I have been doing a lot of ssh connections between my machines lately and noticed that the times were different between each. I had assumed that each would be fairly close but one was even five minutes off. Well, that was an easy fix using ntpdate. From the man page for ntpdate:
ntpdate sets the local date and time by polling the Network Time Protocol (NTP) server(s) given as the server arguments to determine the correct time. It must be run as root on the local host. A number of samples are obtained from each of the servers specified and a subset of the NTP clock filter and selection algorithms are applied to select the best of these.
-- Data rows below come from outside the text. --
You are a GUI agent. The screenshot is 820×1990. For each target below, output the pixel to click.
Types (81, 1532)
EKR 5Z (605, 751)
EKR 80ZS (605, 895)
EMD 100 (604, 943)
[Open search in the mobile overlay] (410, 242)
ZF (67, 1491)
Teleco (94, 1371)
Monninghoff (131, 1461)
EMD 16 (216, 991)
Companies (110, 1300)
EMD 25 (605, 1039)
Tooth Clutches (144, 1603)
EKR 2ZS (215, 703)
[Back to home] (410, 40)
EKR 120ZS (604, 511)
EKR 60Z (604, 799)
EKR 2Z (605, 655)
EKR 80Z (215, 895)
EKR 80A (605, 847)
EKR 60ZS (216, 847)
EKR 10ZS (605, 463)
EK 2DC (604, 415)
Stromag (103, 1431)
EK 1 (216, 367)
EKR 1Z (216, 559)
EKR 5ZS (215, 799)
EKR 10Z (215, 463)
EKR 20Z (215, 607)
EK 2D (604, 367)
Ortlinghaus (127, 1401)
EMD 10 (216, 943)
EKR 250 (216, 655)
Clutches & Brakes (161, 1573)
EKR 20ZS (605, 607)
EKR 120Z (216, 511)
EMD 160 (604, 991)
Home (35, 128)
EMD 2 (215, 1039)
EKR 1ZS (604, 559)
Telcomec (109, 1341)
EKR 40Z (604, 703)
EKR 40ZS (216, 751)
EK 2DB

Note that the accuracy and reliability of ntpdate depends on the number of servers, the number of polls each time it is run and the interval between runs.
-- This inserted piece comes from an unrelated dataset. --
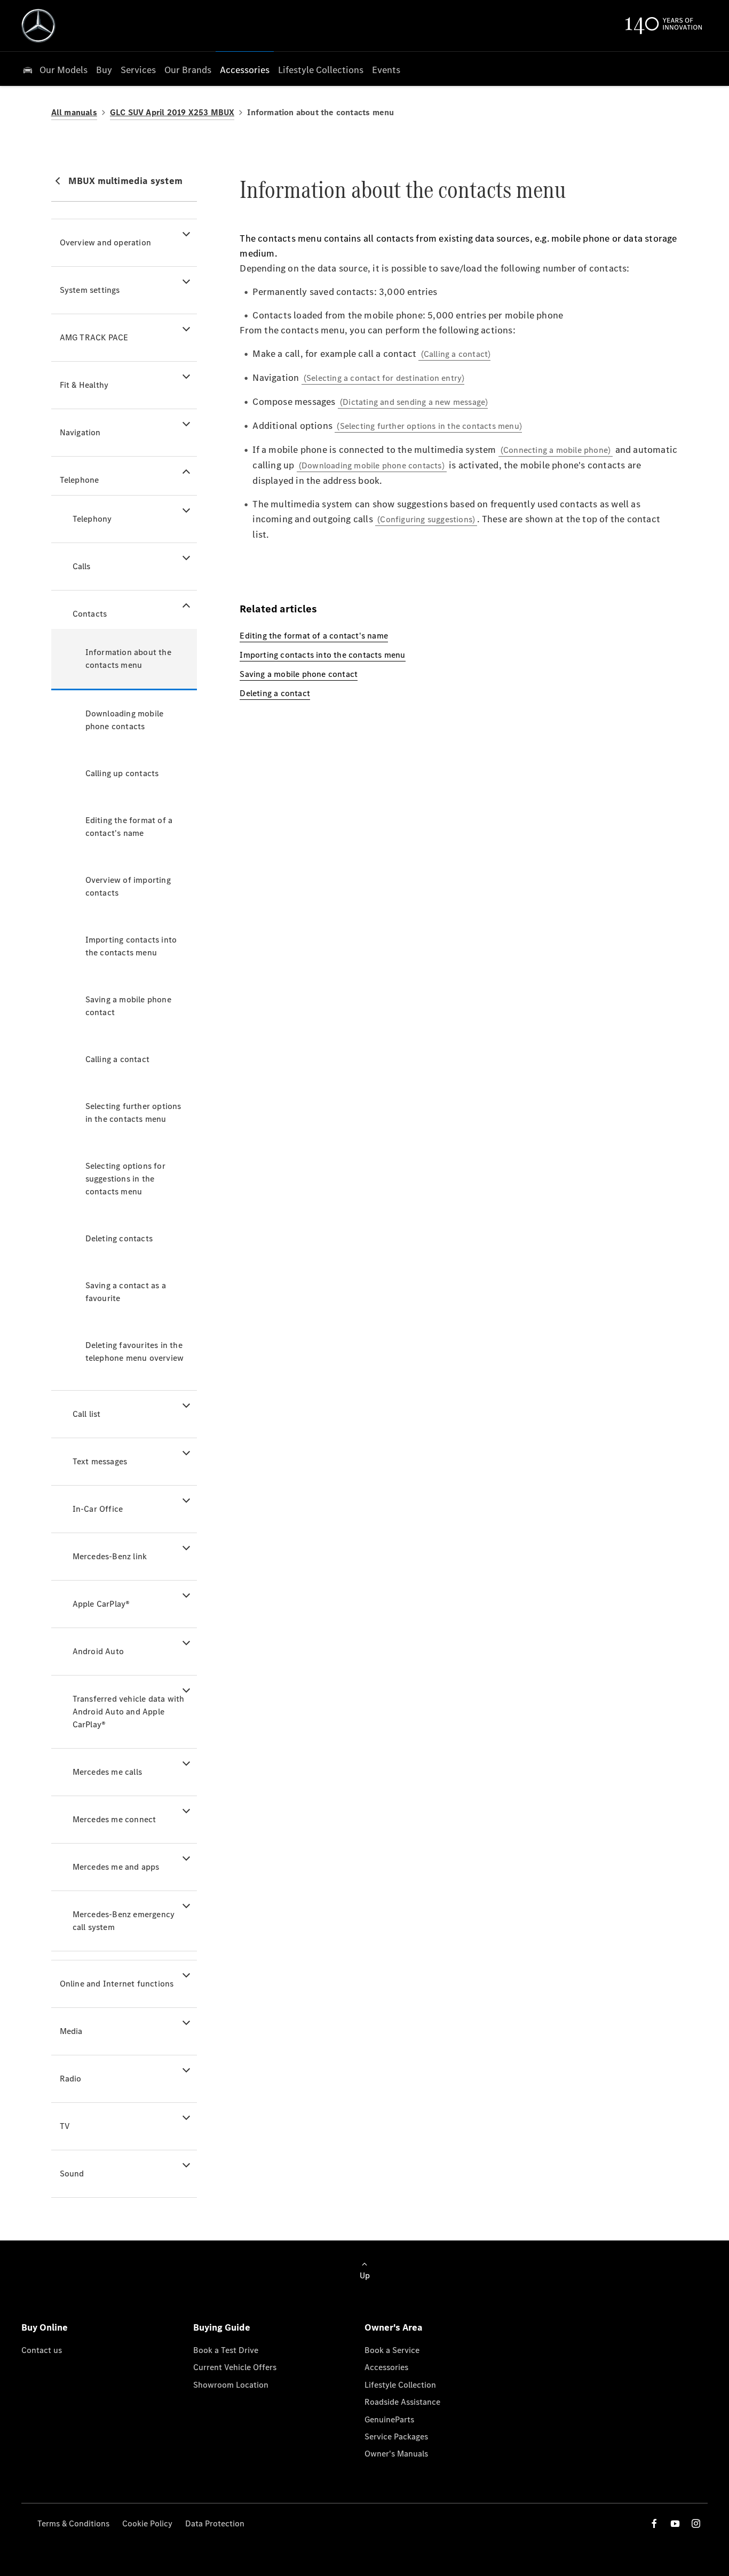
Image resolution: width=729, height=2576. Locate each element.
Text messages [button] (100, 1461)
A simple method of manually updating your system time is by using the command below:
sudo ntpdate ntp.ubuntu.com (or an ntp server of your choice)
This will quickly check the time server for the appropriate time and synchronize your system accordingly. The whole process generally only takes a few seconds.
This command can be run manually as above or setup to run via cron for automation.
This can also be done using a GUI method via the clock generally found in the corner of your desktop. right-click and select “Adjust Date and Time”. You will then be presented with a window such as this one:
To activate and install the ntpdate service you’ll want to check the box as seen in the picture “Keep clock synchronized with Internet servers”.
This will ask you if you want the ntp packages installed. Go ahead and install these.
When that is finished you can select the “Select Servers” to select which local servers you want to use. Any should work but something local should be a bit quicker and possibly more reliable.
At this point you can use either method of updating your machines time and date. This GUI method should keep it synchronized for you so its setup and forget. The console method would be primarily used for server machines, etc.